One thing we can do is as follows: separate the consideration of $\bold{E}_ \text{charge}$ and $\bold{E}_ \text{induced}$. That is, the total $\bold{E} = \bold{E}_ \text{charge} +\bold{E}_ \text{induced}$, where $\bold{E}_ \text{charge}$ is the electric field created by the charge distribution. $\bold{E}_ \text{induced}$ is the electric field induced by the inductor or the changing magnetic field. Note that $\bold{E}_ \text{charge}$ is still conservative. If we define voltage change as $\Delta V = \int \bold{E}_ \text{charge}\cdot \bold{dl}$, we solve a lot of our snags.

First,

\[\oint \bold{E}_ \text{charge}\cdot \bold{dl} = 0\]

Our KVL holds, always.

Further, remember that the charge distribution must form in such a way such that the clockwise $\bold{E}_ \text{charge}$ balances out the counterclockwise $\bold{E}_ \text{induced}$? Well, the EMF $\mathcal{E}$ induced is $-L\frac{dI}{dt}$ across $L$ that means the voltage drop due to the $\bold{E}_ \text{charge}$ must also have a magnitude of $L\frac{dI}{dt}$ but in the clockwise direction.

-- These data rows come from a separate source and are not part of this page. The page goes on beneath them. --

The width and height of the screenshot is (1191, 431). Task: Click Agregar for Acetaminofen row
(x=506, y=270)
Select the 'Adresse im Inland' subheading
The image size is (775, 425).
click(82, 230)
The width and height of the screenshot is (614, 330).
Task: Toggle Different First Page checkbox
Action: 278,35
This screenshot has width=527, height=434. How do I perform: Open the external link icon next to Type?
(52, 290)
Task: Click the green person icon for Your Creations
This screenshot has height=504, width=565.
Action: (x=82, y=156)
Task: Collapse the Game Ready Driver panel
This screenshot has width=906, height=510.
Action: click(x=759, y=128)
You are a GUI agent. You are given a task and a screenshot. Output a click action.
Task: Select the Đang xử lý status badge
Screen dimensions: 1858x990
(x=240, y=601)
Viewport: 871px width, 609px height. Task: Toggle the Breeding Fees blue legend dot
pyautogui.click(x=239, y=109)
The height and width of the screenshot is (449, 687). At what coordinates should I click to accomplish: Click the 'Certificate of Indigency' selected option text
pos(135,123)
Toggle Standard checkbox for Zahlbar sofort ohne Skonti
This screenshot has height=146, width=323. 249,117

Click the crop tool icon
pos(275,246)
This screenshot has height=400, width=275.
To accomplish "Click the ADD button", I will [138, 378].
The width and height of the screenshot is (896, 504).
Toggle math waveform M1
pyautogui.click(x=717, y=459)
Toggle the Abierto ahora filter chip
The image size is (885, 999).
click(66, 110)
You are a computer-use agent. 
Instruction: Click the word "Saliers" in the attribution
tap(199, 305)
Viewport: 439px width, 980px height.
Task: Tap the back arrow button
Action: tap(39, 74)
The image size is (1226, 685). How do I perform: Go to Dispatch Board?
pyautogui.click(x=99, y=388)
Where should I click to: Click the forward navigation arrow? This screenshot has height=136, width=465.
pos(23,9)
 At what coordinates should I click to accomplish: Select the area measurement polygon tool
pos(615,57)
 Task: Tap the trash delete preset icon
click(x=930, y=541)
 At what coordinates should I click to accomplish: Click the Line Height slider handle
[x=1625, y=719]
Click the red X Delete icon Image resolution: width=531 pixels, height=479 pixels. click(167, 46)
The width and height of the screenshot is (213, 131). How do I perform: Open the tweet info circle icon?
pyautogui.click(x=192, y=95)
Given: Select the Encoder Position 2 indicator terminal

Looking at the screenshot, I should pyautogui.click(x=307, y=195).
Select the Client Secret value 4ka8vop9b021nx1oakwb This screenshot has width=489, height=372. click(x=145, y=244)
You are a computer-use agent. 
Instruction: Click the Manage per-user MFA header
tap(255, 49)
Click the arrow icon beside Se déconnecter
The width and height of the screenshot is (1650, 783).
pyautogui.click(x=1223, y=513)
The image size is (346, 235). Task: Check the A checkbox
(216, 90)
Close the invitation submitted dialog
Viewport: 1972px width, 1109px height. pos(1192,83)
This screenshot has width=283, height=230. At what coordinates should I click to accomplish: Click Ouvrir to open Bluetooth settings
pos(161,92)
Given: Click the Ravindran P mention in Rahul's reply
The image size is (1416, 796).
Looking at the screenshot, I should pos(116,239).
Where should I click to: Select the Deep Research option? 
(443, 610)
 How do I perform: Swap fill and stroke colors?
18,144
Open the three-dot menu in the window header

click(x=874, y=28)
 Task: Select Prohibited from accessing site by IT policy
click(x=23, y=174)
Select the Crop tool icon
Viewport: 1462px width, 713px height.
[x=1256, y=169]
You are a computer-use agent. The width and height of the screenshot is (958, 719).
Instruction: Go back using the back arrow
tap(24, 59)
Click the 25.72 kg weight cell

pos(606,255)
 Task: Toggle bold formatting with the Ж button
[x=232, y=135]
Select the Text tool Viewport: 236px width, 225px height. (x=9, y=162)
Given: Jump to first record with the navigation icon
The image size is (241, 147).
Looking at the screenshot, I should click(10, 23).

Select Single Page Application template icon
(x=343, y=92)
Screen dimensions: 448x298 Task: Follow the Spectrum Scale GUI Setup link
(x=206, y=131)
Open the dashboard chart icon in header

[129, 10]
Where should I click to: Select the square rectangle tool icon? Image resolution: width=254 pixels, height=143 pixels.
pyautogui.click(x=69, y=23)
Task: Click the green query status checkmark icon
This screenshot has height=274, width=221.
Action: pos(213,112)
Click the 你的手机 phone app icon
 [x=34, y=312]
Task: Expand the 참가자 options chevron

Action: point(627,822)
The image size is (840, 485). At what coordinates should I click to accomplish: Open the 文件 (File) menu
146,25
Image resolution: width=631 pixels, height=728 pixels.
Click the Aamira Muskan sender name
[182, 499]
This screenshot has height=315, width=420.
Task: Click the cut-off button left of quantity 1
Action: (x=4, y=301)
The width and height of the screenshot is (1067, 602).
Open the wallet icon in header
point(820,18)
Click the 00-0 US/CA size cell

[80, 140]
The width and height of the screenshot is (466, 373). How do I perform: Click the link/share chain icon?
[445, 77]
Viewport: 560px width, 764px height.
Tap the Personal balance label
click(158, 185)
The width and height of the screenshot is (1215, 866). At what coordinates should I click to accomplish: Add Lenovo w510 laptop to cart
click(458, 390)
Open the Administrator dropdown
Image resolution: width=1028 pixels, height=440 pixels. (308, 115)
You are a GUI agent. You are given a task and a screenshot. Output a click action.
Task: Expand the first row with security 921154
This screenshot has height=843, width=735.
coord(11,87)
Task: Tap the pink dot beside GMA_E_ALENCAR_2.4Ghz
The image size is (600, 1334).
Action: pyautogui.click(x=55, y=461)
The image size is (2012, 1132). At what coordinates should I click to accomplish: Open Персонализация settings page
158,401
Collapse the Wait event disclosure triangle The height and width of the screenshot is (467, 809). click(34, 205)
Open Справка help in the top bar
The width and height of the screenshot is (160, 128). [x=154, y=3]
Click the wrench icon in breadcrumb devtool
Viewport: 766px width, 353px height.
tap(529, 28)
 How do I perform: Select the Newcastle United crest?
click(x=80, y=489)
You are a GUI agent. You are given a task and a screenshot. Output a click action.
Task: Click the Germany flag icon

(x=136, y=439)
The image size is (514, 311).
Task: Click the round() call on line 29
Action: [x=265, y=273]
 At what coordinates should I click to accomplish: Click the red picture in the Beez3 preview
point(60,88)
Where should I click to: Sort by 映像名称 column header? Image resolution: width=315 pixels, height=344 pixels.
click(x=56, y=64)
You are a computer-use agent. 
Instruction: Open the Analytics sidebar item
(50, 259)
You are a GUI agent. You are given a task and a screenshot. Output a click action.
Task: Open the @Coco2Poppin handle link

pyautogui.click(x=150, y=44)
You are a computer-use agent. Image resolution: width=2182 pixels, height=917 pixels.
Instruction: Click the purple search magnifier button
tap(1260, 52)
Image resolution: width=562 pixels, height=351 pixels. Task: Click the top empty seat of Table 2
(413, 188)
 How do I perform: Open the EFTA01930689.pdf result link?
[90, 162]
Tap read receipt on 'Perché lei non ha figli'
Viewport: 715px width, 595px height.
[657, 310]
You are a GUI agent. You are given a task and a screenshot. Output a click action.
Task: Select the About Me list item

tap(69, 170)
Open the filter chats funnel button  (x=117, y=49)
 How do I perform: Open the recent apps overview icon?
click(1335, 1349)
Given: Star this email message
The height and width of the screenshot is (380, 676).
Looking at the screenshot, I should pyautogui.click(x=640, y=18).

Now we have it! If we consider the voltage change to be defined by $\int \bold{E}_ \text{charge}\cdot \bold{dl}$, then we can safely say the voltage drop across $L$ is $L\frac{dI}{dt}$.

In a practical sense, this is very useful, since you don’t have to consider carefully with Maxwell-Faraday’s Law why the voltage drop along one path is different from the voltage drop across another.

In theory, there’s no ways to distinguish whether a particular $\bold{E}$ field is $\bold{E}_ \text{charge}$ or $\bold{E}_ \text{induced}$, so our definition of voltage change is theoretically unsatisfying.

Conclusion 2: if we define $\Delta V = \int \bold{E}_ \text{charge}\cdot \bold{dl}$, we can keep our KVL and other assumptions, but this definition is theoretically unsettling.